ここまで約1時間でEdge Delivery Servicesを利用したサイト構築の初期セットアップが完了しました。今後、Google Driveでドキュメントを追加すると、新しいページが作成されます。
デフォルトのサイトURLは、フォルダ構造とドキュメントのファイル名で決まります。また、プレビュー環境と本番環境は、URLの最後で見分けることができます。
プレビュー環境…https://main--edsholXX--edshol.hlx.page/
本番環境…https://main--edshol91--edshol.hlx.live/
そして、Adobe Experience Manager Sidekickの「Publish」をクリックすることで、作成したサイトを公開することができます。
開発者の手を借りずに、高速表示を実現!
次に、ページを作成するための基礎概念を解説しました。
アドビ 金子 哲士
ドキュメントは、「セクション」「デフォルトコンテンツ」「ブロック」の3つを組み合わせて作成していきます。
・セクション…デザインや背景を変えたい場合など、グルーピングするために用いるもので、「---」で区切ることで、セクションを作成することができます。

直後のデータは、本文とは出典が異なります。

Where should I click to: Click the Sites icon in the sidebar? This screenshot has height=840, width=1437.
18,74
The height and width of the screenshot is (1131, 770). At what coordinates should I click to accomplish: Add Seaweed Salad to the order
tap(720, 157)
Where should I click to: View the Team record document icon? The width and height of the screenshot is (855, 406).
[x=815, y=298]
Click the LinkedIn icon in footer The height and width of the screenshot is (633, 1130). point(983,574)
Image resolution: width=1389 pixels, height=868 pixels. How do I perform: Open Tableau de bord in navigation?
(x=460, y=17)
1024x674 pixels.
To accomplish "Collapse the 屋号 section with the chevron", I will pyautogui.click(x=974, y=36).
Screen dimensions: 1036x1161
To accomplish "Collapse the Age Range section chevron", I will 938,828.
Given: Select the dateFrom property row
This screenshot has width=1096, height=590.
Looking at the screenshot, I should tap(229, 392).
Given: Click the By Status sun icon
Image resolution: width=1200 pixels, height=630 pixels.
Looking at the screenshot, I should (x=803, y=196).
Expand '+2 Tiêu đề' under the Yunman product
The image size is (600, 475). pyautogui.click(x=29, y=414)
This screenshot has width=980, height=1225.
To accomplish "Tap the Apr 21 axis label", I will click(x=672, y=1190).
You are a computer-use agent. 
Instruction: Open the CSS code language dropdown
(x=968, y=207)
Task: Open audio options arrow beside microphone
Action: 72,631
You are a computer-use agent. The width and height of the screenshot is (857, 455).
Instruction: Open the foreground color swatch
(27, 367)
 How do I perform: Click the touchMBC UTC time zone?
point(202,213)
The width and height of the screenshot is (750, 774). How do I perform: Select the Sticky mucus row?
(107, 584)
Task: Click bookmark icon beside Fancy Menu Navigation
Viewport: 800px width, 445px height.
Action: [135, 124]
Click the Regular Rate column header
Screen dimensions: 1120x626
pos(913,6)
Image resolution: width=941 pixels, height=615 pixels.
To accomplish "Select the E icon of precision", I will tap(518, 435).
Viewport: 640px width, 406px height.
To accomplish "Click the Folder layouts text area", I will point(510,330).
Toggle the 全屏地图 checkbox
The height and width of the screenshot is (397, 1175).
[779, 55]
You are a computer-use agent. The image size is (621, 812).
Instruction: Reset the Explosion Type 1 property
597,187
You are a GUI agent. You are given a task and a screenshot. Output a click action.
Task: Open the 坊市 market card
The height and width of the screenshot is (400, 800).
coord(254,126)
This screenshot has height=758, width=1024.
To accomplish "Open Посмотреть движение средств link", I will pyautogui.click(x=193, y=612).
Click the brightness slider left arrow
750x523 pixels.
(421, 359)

・デフォルトコンテンツ…見出し/本文テキスト/リンク/リスト/画像
・ブロック…デフォルトコンテンツでは表現が難しいものを表現するための仕組み。Adobe Experience Managerの「コンポーネント」と同じような概念であり、JavaScriptやスタイルシートを理解していれば、オリジナルのブロックも簡単に作成することができます。また、コピー&ペーストするだけで使えるサンプルのコードがこちら(https://www.aem.live/developer/block-collection)にたくさん公開されていますので、合わせてご活用いただけます。
会場では、参加者の皆様に新しいページを作成して公開するところまで体験していただきました。さらに、Edge Delivery Servicesで作成したサイトをGoogle PageSpeed Insightsで計測し、特別なSEO対策をしなくとも高得点が取れるところもご覧いただきました。
最後に、参加者の皆様のご感想を一部ご紹介します。
・比較的楽にサイトが作れたことや性能面も優れているので、キャンペーンサイトなどの静的ページを作成する際は検討してみようと思います。
・Edge Delivery Servicesを導入した際の具体的な対応フローなどがイメージできました。
・実際に体験ができたので分かりやすかった。
・実際にページを作ったりブロックを開発したり、幅広く体験できてよかったです。
・普段はAdobe Experience Managerの見たままオーサリングをしているので、Edge Delivery Servicesではどうやって開発しているのかまで知れて参考になりました。
イベント終了後には、参加者同士の懇親会も開催。ご自身の会社でどのようにAdobe Experience Managerを活用されているのか、今後どんなところにEdge Delivery Servicesを活用していけそうかなど、和気藹々と意見交換をされていました。
アドビにとっても日本初の試みとなった今回のハンズオンラボ。お客様が実際に使われる様子を知ることができ、私たちも多くの気づきをいただけました。次回の開催をぜひ楽しみにしてください。